Medical Policy Panel, March 2024
Medical Policy Group, April 2024 (9): Updates to Description, Key Points; Practice Guidelines and Position Statements, Approved by Governing Bodies, and References. No change to Policy Statement.
Medical Policy Panel, February 2025
Medical Policy Group, February 2025 (3): Updates to Policy Statement, Description, Key Points, Key Words, Approved by Governing Bodies, Current Coding (+30469) and References. Title updated to Cryoablation, Radiofrequency, and Laser Treatment for Chronic Rhinitis or Nasal Obstruction. Policy statement updated to include non-coverage of radiofrequency volumetric tissue reduction for nasal obstruction, previously non-covered per MP 495 Investigational Criteria. On DRAFT 3/1/25-4/15/25.
This medical policy is not an authorization, certification, explanation of benefits, or a contract. Eligibility and benefits are determined on a case-by-case basis according to the terms of the member’s plan in effect as of the date services are rendered. All medical policies are based on (i) research of current medical literature and (ii) review of common medical practices in the treatment and diagnosis of disease as of the date hereof. Physicians and other providers are solely responsible for all aspects of medical care and treatment, including the type, quality, and levels of care and treatment.
This policy is intended to be used for adjudication of claims (including pre-admission certification, pre-determinations, and pre-procedure review) in Blue Cross and Blue Shield’s administration of plan contracts.

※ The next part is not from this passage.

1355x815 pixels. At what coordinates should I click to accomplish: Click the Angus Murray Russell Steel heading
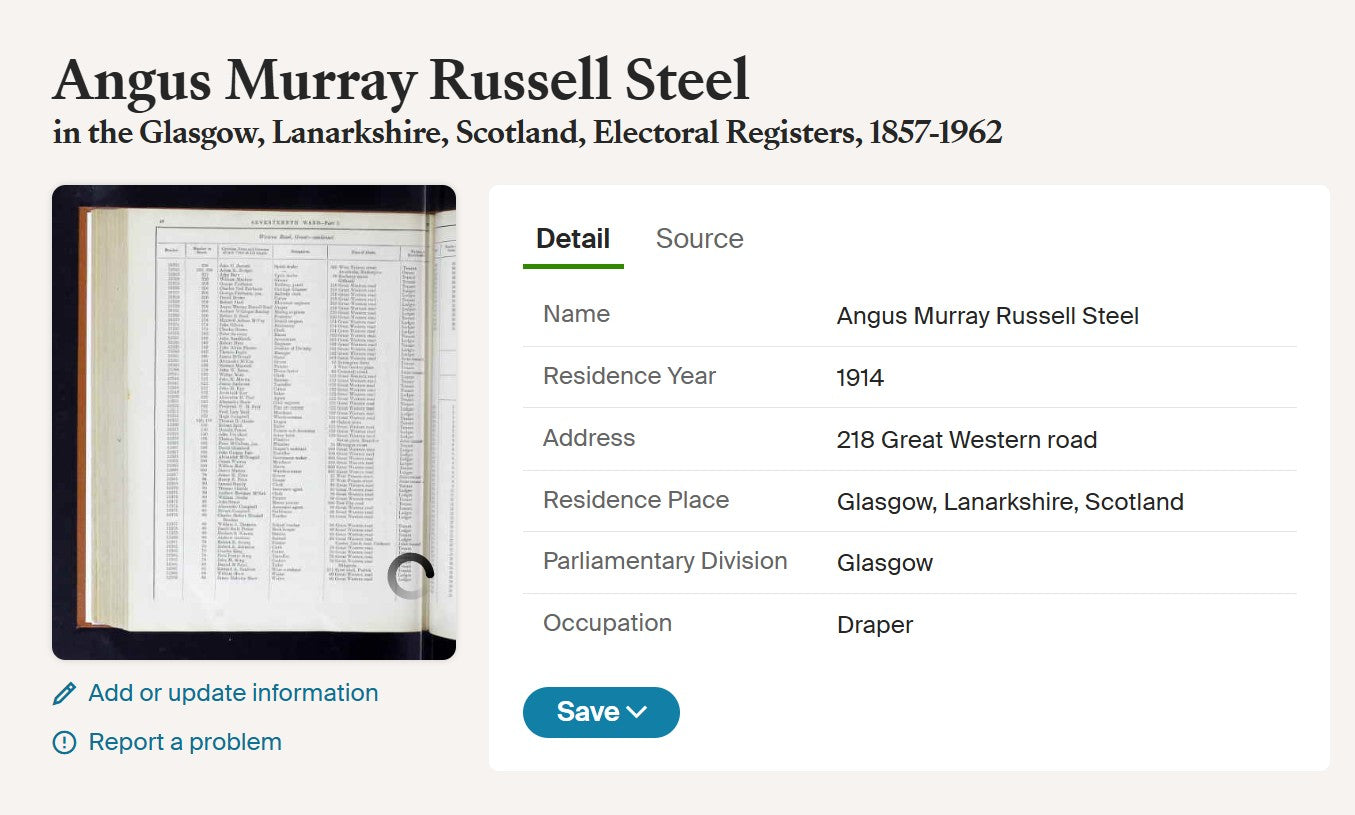point(401,82)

The plan does not approve or deny procedures, services, testing, or equipment for our members. Our decisions concern coverage only. The decision of whether or not to have a certain test, treatment or procedure is one made between the physician and his/her patient. The plan administers benefits based on the member’s contract and corporate medical policies. Physicians should always exercise their best medical judgment in providing the care they feel is most appropriate for their patients. Needed care should not be delayed or refused because of a coverage determination.
As a general rule, benefits are payable under health plans only in cases of medical necessity and only if services or supplies are not investigational, provided the customer group contracts have such coverage.
The following Association Technology Evaluation Criteria must be met for a service/supply to be considered for coverage:
1. The technology must have final approval from the appropriate government regulatory bodies;
2. The scientific evidence must permit conclusions concerning the effect of the technology on health outcomes;
3. The technology must improve the net health outcome;
4. The technology must be as beneficial as any established alternatives;
5. The improvement must be attainable outside the investigational setting.
Medical Necessity means that health care services (e.g., procedures, treatments, supplies, devices, equipment, facilities or drugs) that a physician, exercising prudent clinical judgment, would provide to a patient for the purpose of preventing, evaluating, diagnosing or treating an illness, injury or disease or its symptoms, and that are:
1. In accordance with generally accepted standards of medical practice; and
2. Clinically appropriate in terms of type, frequency, extent, site and duration and considered effective for the patient’s illness, injury or disease; and
3. Not primarily for the convenience of the patient, physician or other health care provider; and
4. Not more costly than an alternative service or sequence of services at least as likely to produce equivalent therapeutic or diagnostic results as to the diagnosis or treatment of that patient’s illness, injury or disease.